DOSAGE PREPARATION: The dosing volumes for individual animals were calculated on the basis of the body weight measured just before administration.

CLASS METHOD
- Rationale for the selection of the starting dose: The lethal dose of a similar substance was reported to be 2000 mg/kg or above. Therefore, the dose level for the first administration was set at 2000 mg/kg, which is the maximum dose recommended in the guideline applied to this study. As a result, as no death or moribundity was observed on the day after the first administration the dose level for the second administration was also set at 2000 mg/kg.
Doses:
2000 mg/kg
No. of animals per sex per dose:
3 females in each of 2 experiments
Control animals:
no
Details on study design:
- Duration of observation period following administration: 14 days
- Frequency of observations and weighing: Mortality and clinical signs were observed before the dosing (Day 1, day of initial administration), 30 min, 1, 3, and 5 hours postdose on Day 1 and once daily for 14 days thereafter.

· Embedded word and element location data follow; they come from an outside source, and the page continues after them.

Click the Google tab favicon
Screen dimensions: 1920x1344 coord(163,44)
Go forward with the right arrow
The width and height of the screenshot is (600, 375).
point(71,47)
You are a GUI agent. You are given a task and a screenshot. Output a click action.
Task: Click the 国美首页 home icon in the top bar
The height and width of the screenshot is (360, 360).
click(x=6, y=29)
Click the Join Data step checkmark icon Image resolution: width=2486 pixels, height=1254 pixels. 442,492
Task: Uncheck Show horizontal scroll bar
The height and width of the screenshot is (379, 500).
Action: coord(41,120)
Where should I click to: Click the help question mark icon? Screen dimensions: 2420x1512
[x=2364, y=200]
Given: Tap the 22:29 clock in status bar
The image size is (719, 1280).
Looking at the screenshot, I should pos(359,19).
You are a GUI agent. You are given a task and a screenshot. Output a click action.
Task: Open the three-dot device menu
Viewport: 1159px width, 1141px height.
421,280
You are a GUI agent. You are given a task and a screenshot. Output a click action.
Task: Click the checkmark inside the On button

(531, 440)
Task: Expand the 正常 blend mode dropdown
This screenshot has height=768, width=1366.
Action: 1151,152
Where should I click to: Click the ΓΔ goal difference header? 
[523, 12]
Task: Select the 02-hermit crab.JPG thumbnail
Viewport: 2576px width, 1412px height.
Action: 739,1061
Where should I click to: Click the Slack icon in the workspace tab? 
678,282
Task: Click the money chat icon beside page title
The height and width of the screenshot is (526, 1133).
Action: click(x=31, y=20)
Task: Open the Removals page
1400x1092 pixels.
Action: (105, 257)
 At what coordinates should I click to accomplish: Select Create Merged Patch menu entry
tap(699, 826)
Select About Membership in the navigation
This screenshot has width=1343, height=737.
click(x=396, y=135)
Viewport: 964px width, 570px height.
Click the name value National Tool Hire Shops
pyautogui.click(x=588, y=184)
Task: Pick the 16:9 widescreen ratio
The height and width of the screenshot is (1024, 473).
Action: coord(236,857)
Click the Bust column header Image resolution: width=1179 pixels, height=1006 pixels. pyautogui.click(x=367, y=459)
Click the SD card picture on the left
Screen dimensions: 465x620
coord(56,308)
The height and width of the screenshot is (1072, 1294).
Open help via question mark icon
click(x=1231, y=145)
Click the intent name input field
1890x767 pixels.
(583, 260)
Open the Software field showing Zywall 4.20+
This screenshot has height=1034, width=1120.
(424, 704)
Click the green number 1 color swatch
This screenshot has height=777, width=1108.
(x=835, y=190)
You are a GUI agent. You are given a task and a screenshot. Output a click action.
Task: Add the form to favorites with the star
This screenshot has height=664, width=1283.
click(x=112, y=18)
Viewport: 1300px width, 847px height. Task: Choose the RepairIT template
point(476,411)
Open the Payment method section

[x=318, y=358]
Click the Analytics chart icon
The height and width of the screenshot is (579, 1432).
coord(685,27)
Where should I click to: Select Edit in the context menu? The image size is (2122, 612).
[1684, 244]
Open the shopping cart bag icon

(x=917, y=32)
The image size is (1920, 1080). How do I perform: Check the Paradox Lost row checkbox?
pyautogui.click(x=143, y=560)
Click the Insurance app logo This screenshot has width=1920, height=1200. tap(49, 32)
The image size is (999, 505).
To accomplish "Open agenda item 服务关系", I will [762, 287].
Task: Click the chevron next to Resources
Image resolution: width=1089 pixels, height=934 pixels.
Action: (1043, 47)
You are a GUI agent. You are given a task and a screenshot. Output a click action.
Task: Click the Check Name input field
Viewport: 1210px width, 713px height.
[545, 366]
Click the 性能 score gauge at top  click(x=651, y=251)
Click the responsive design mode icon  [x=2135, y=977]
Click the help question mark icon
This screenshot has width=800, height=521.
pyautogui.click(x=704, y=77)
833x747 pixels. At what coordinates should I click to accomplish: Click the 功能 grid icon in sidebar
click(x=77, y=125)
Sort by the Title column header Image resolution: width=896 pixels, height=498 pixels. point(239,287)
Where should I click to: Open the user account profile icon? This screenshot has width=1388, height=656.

Body weight was measured just before the administration (Day 1) and on Days 4, 8, and 15.
- Necropsy of survivors performed: yes
- Other examinations performed: none
Statistics:
not applicable

Results and discussion

Effect levels
Sex:
female
Dose descriptor:
LD50
Effect level:
>= 2 000 mg/kg bw
Based on:
test mat.
Mortality:
No deaths were noted in any animal in experiment 1 and 2.
Clinical signs:
Test substance mixed feces was observed in 1 or 2 animals at 3 hours, all animals at 5 hours on Day 1 and Day 2, and chromaturia (thick yellowish) was observed in all animals on Day 2 in experiment 1 and 2. These changes were attributed to the test substance as this is an orange powder.
Body weight:
No abnormalities were noted in body weight gain in any animal in experiment 1 or 2.
Gross pathology:
No abnormalities were noted in any animal in experiment 1 or 2.

Applicant's summary and conclusion

Interpretation of results:
not classified
Remarks:
Migrated information Criteria used for interpretation of results: EU
Conclusions:
The LD50 of E-Y110 in rats was determined to be above 2000 mg/kg bw under the conditions of this study (OECD 423).
Executive summary:

A single oral administration of E-Y110 (dissolved in water) by gavage was conducted to female SD (Crl:CD(SD)) rats aged 9 weeks to evaluate its acute oral toxicity in accordance with the OECD test guideline 423. A dose of 2000 mg/kg bw was employed for the first and second administration to each of three rats. As a result, there was no mortality, body weight gain effects, or necropsy findings. Clinical signs were restricted to test substance mixed feces and chromaturia (thick yellowish). In conclusion, the LD50 of E-Y110 was determined to be above 2000 mg/kg bw under the conditions of this study.